New York Timse

November 8, 2005

Two Convicts From Abroad Win Hearing by Justices

By LINDA GREENHOUSE
WASHINGTON, Nov. 7 - The Supreme Court agreed on Monday to decide whether foreign citizens who are arrested in the United States can enforce a right granted by an international treaty to notify and seek help from their country's diplomats.

The government has long taken the position that the treaty, the Vienna Convention on Consular Relations, applies to relationships between nations but does not provide enforceable rights to individual criminal defendants.

The court granted two appeals, one from a Mexican who is in prison in Oregon after being convicted of attempted murder in the shooting of a police officer, and another from a Honduran convicted and sentenced to 30 years' imprisonment in a gang-related murder in Springfield, Va., a Washington suburb.

In neither case did officials comply with the Vienna Convention's requirement to advise detained foreign citizens of their right to consult with representatives of their government. There is no dispute that the treaty was violated. In fact, the United States issued a formal apology to Honduras in the case of the Honduran defendant, Mario A. Bustillo.

The question is whether either he or the Mexican defendant, Moises Sanchez-Llamas, can challenge the conviction on that basis. Mr. Bustillo's case, Bustillo v. Johnson, No. 05-51, raises the further issue of whether, even if the treaty is individually enforceable, a state court may nonetheless refuse to consider it in light of a procedural obstacle, like a defendant's failure to raise the issue at the right point in the trial.

These issues reached the Supreme Court last year in somewhat different form in a case brought by José Ernesto Medellín, a Mexican citizen on death row in Texas. Mr. Medellín was one of 50 Mexicans on death row in nine states who had won a favorable ruling from the International Court of Justice, usually known as the World Court, in a case brought there against the United States by the Mexican government.

A federal appeals court had refused to consider Mr. Medellín's Vienna Convention argument because he had not raised it in initial state court proceedings. After the Supreme Court agreed to hear his appeal, Medellín v. Dretke, the Bush administration withdrew the United States from the World Court's jurisdiction in Vienna Convention cases but said that as a matter of American foreign policy, the Texas courts should enforce the World Court's judgment and give Mr. Medellín a new hearing. He then brought a new appeal in the Texas courts, and the Supreme Court dismissed the case by a vote of 5 to 4.

In accepting the two cases on Monday (the other is Sanchez-Llamas v. Oregon, No. 04-10566), the justices did not seek the views of the federal government - presumably in the interests of time, since those views are well known to the court from earlier cases. But the solicitor general's office is highly likely to enter the cases at this point.
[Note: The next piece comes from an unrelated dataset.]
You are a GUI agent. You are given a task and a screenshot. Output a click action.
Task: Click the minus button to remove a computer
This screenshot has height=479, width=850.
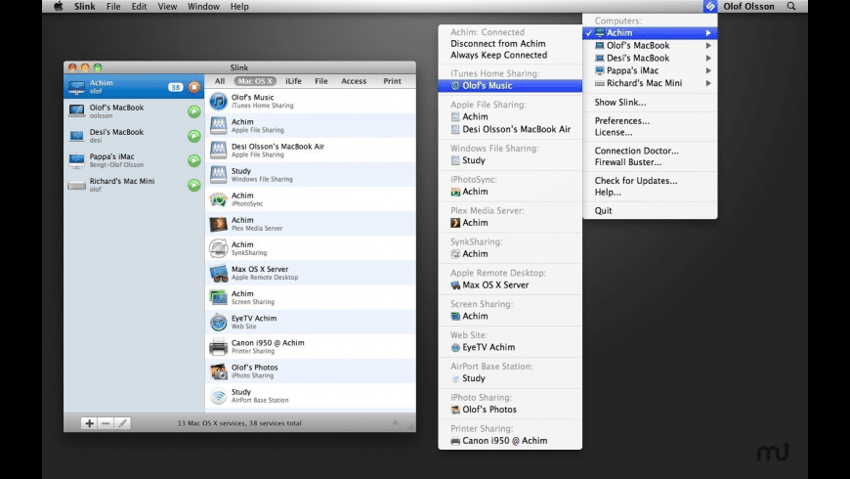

The Sanchez-Llamas case raises the further issue of whether a defendant who makes an incriminating statement to the police, in the absence of the notification required by the treaty, has a right to have that statement excluded from the trial.

After his arrest, following an altercation with the police, Mr. Sanchez-Llamas was advised in Spanish of his Miranda rights and then interrogated for several hours. Once convicted, he argued on appeal that his statements should have been suppressed. But the Oregon Supreme Court ruled that the Vienna Convention did not confer personally enforceable rights.

His appeal to the United States Supreme Court, filed by the Oregon public defender's office, argues that suppression of his statements is the proper remedy for the violation of his treaty rights because, 35 years after the United States signed the Vienna Convention, "violations continue to occur on a regular basis" and will keep occurring unless law enforcement agencies have to pay a price for failure to notify foreign defendants of their rights.

Mr. Bustillo's lawyer, Jeffrey A. Lamken, argues that the failure of notification was particularly harmful in his case because his defense to the murder charge was one of mistaken identity. He was denied access "to the assistance of Honduran officials in his effort to show that another Honduran national who had fled to Honduras had committed the offense," the brief explained, adding that "it is difficult to imagine circumstances in which the aid of the consulate could be more critical than it was here."

Mr. Bustillo did not raise his Vienna Convention argument until a second round of appeals in the Virginia state courts. That was too late, the Fairfax County Circuit Court ruled in a decision that the Virginia Supreme Court affirmed.